A detailed description of the theoretical underpinnings of the package is provided in the Supplementary Material S0. Our basic model is the simplest stochastic formulation of the theory of island biogeography (Alonso, Pinyol‐Gallemí, Alcoverro, & Arthur, 2015). Since temporal dynamics of real‐world communities are influenced by an entangled web of factors, we emphasize that the colonization–extinction models of r package island should only be regarded as a simple way to effectively approximate community dynamics under certain assumptions. Colonization and extinction pairs (c, e) represent effective parameters characterizing communities as if population changes were driven by independent species dynamics. These parameters should be regarded as coarse‐grained approximations of the intrinsic, species‐specific parameters driving population processes and species interactions. In Box 1, we illustrate the correspondence between effective (c, e) rates and the underlying parameters driving community dynamics. Species population dynamics can be modelled as a stochastic process driven by elemental events such as immigration of new species to local communities, local births and deaths, and interactions between individuals of the same or different species (Capitán, Cuenda, & Alonso, 2015; Capitán, Cuenda, & Alonso, 2017; Haegeman & Loreau, 2011; Solé, Alonso, & McKane, 2002; Vellend, 2010, 2015). In Box 1, abundances were generated from a species immigration–birth–death (IBD) model (Haegeman & Loreau, 2011), and then transformed into presence–absence data in order to estimate colonization–extinction probabilities. Other stochastic community models can be also used (for detailed information see help (“ibd_models”) and vignette (“IBDmodels”)).

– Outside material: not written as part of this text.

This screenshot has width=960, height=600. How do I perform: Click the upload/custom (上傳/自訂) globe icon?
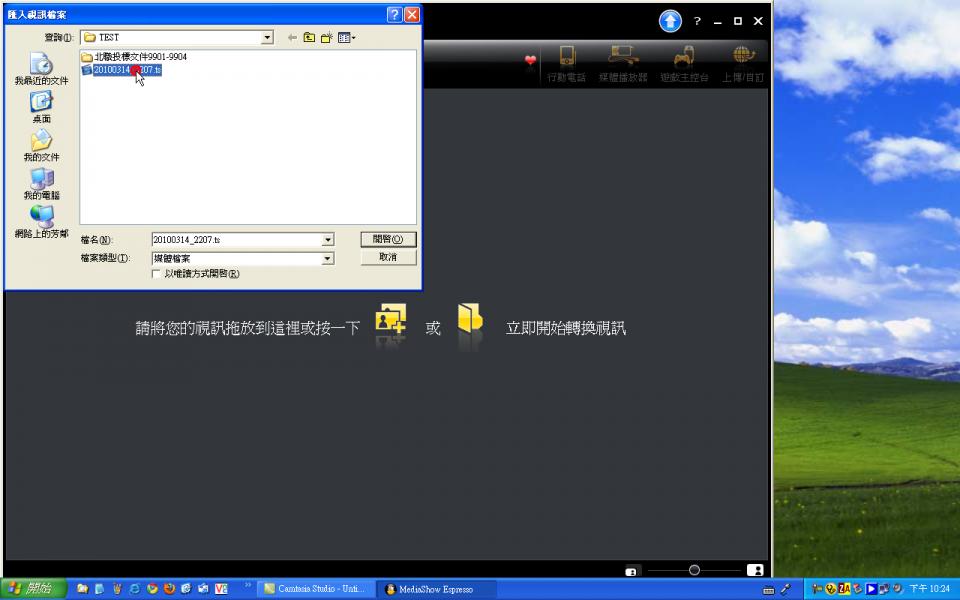coord(743,57)
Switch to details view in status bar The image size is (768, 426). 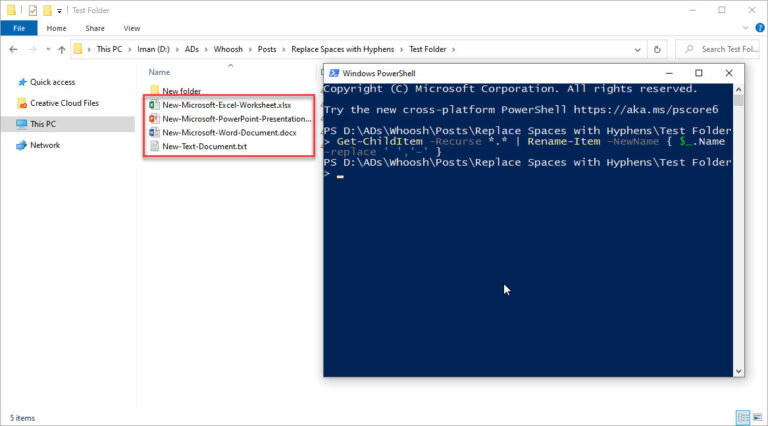point(742,417)
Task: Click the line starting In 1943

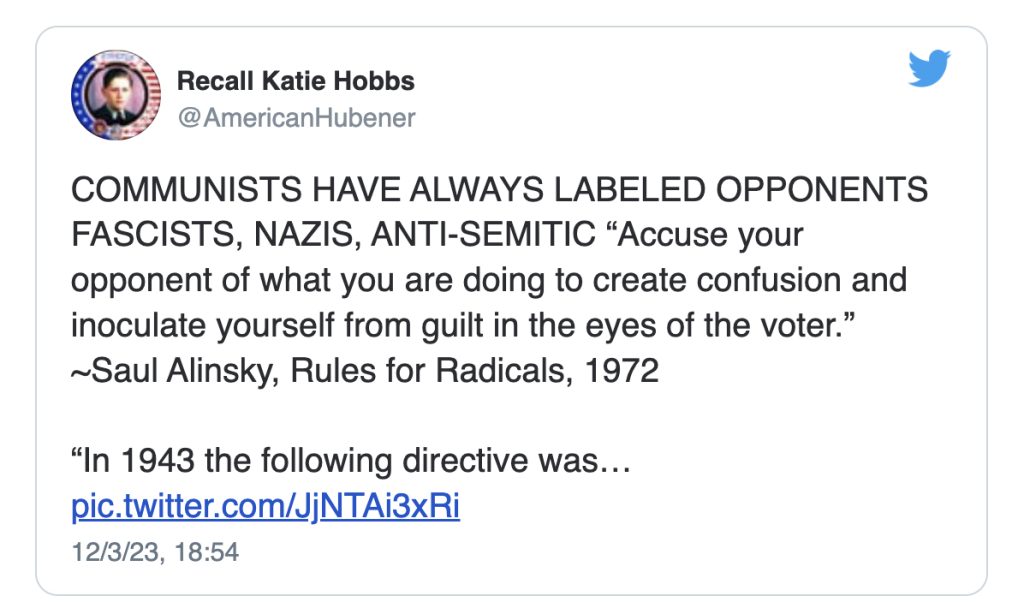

Box 1. The colonization–extinction model and community dynamics

Here we generated synthetic, simulated communities using an IBD stochastic model (Haegeman & Loreau, 2011). Births occur with probability r⁺ a_i per unit time (a_i is the i‐th species abundance), and immigrations at rate μ. Species abundances decrease at rate r⁻ a_i (intrinsic mortality) or (intraspecific competition), where K represents a carrying capacity, and r = |r⁺−r⁻|. These assumptions result in a deterministic logistic population model with immigration (da_i/dt = ra_i (1−a_i/K) + μ for i = 1, 2,…, S). In Figure B1, we show the correspondence between the population carrying capacity, K, and the colonization probability, T₁₀, and the extinction probability, T₀₁ (see Eq. S0–6), in panel a and b respectively. In panels c and d, we show how an empirically derived functional dependence between colonization and extinction probabilities, estimated from community time‐series data, would constrain the scaled rates of the IBD that are compatible with it. Simulation averages over 3,000 stochastic replicates of the IBD community model yield two probability surfaces, T₀₁ (μ/r^+, r⁻/r⁺⁾ and T₁₀ (μ/r^+, r⁻/r⁺⁾, as functions of scaled immigration and mortality rates (c). The intersection T₀₁ = f (T₁₀) provided an estimation of the region in parameter space where the intrinsic IBD species rates are compatible with the observed, macroscopic rates (d).

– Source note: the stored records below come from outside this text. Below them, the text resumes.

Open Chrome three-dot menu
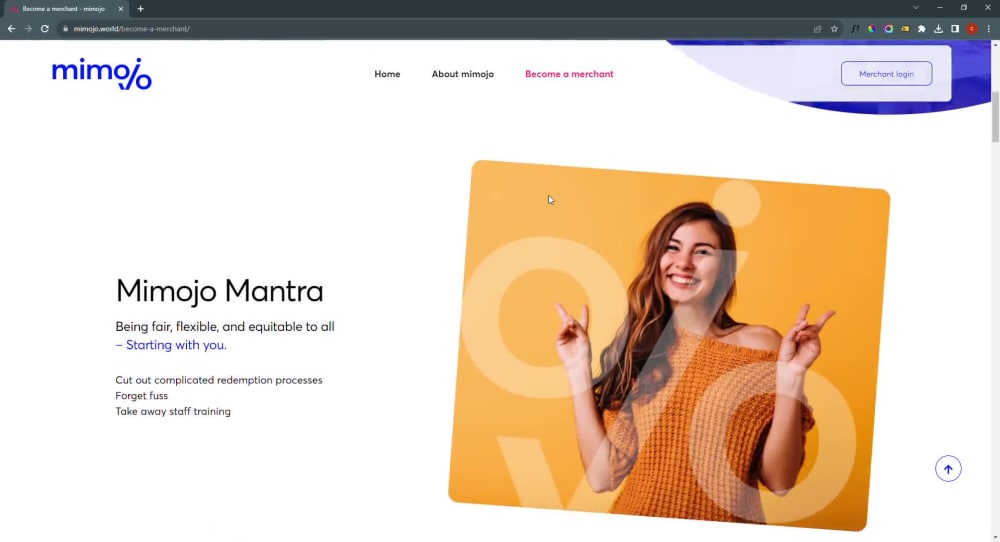This screenshot has width=1000, height=542. (x=989, y=29)
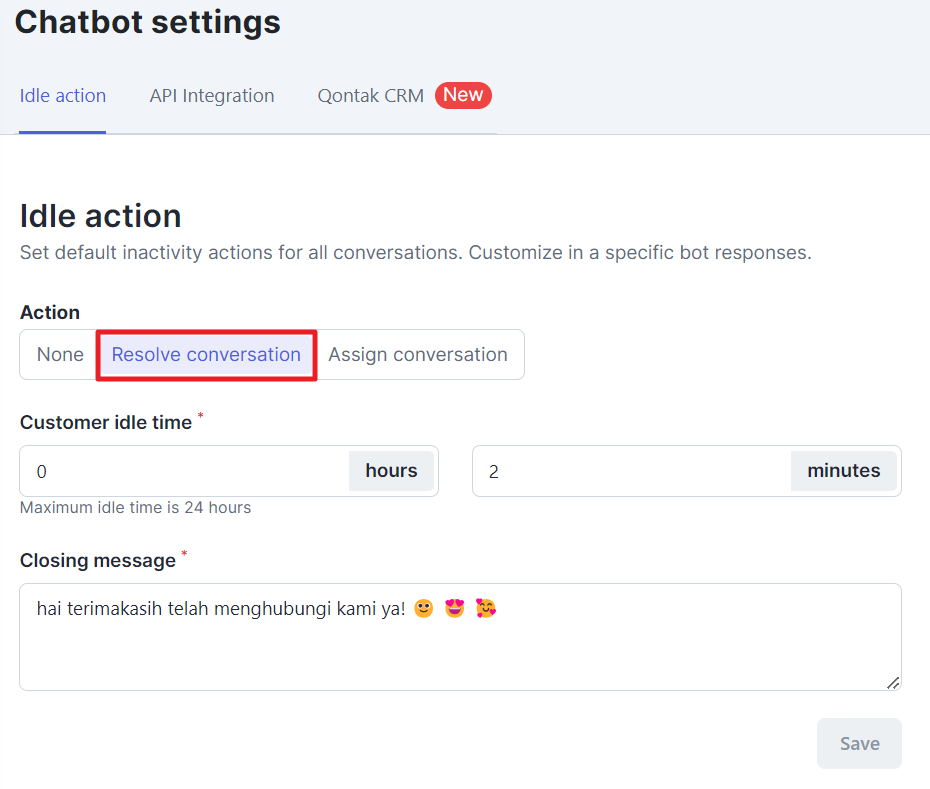The width and height of the screenshot is (930, 789).
Task: Grab the textarea resize handle corner
Action: tap(893, 683)
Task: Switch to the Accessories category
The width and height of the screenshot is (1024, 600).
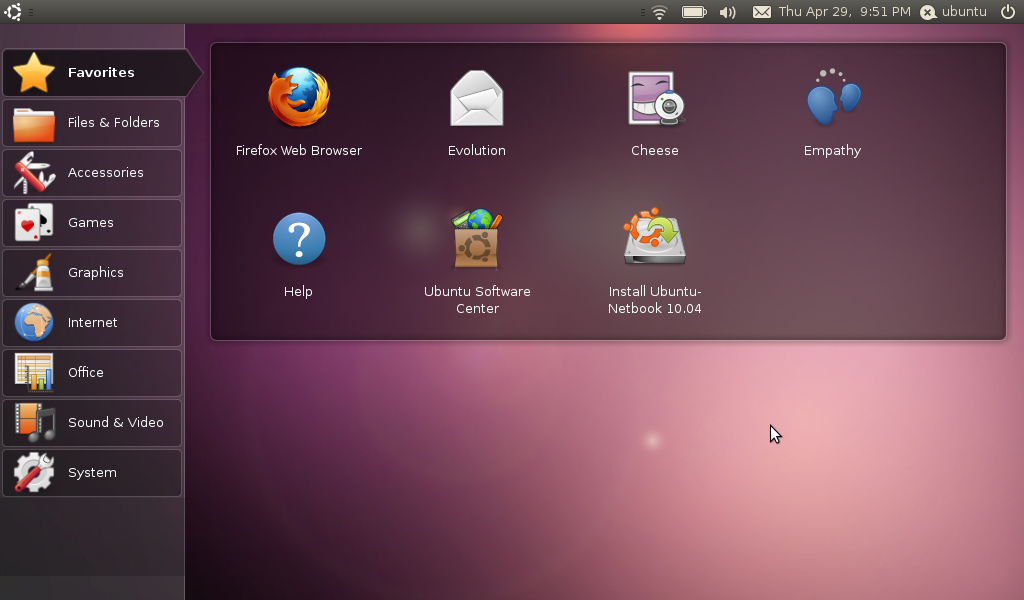Action: tap(92, 173)
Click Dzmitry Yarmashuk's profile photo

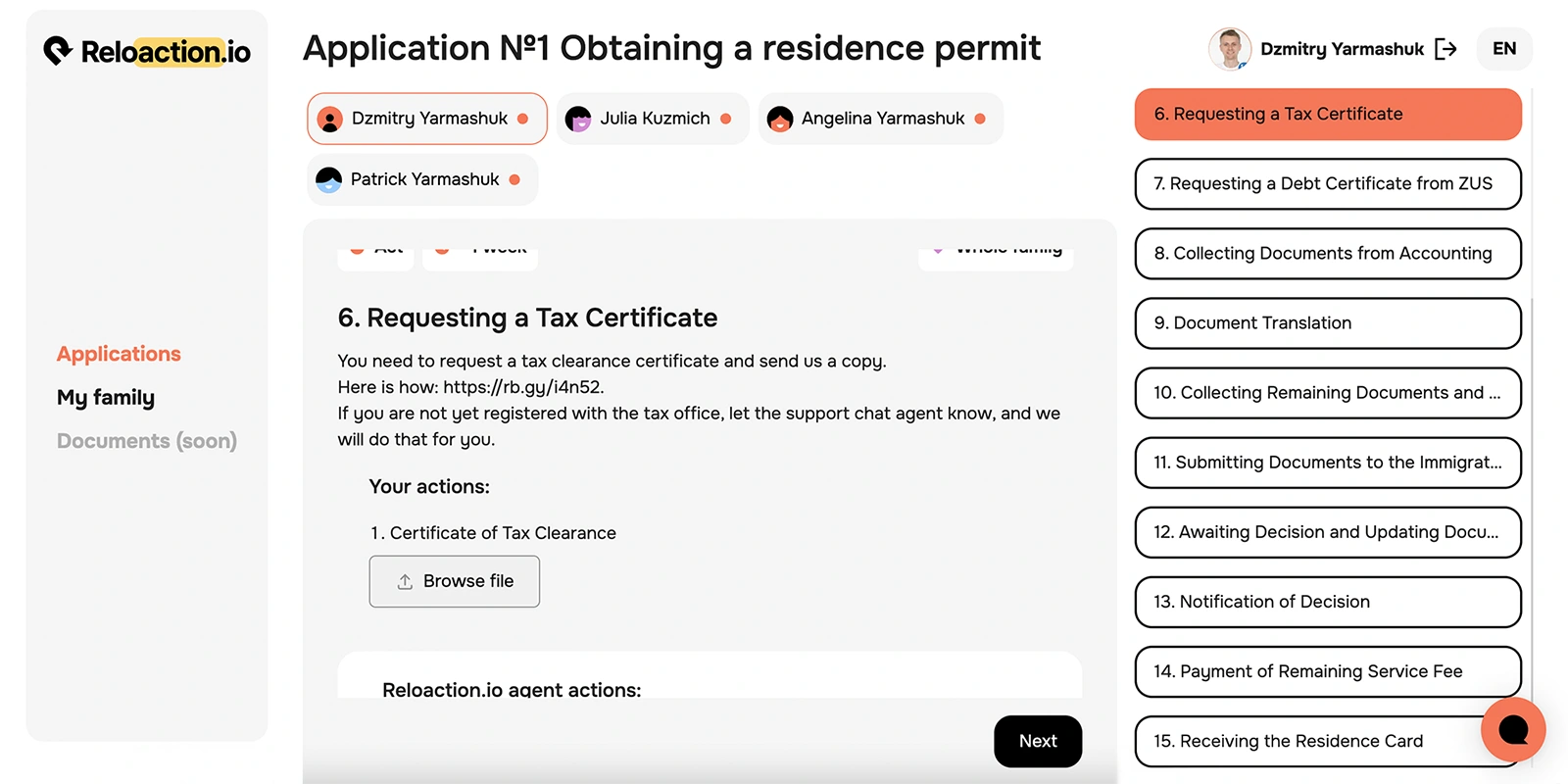click(x=1230, y=49)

Without exhausting the numerous possibilities of the package (Table 1 summarizes its functions and vignettes), we discuss three worked examples showcasing the capabilities of island. In the first, we explore how imperfect detectability influences model parameter estimates, and show how our package functions identify species groups or guilds and help investigate the extent to which species ecological equivalence underlies temporal community dynamics (Alonso et al., 2015). We then extend the basic model to analyse the influence of environmental variability on community dynamics. Finally, we show how functions in island can help unveil the potential interaction structure of species assemblages using a novel way of assigning significance to empirical species co‐occurrences.

2 DETECTABILITY AND MODEL SELECTION

When working with presence datasets, we often make the simplifying assumption of perfect detectability, assuming that sufficient replication at the site level accounts for genuine absences. In reality, it is difficult to discard interspecies differences in detectability, which could have profound consequences when interpreting assemblage patterns. MacKenzie developed a likelihood approach for parameter estimation when species detectability is not perfect. Mackenzie's seminal idea can be used to obtain better estimates of site occupancies (MacKenzie et al., 2002) as well as non‐biased estimates of colonization–extinction model parameters (MacKenzie, Nichols, Hines, Knutson, & Franklin, 2003). Package island provides a new implementation of MacKenzie's likelihood for uneven time intervals and sparse sampling schemes.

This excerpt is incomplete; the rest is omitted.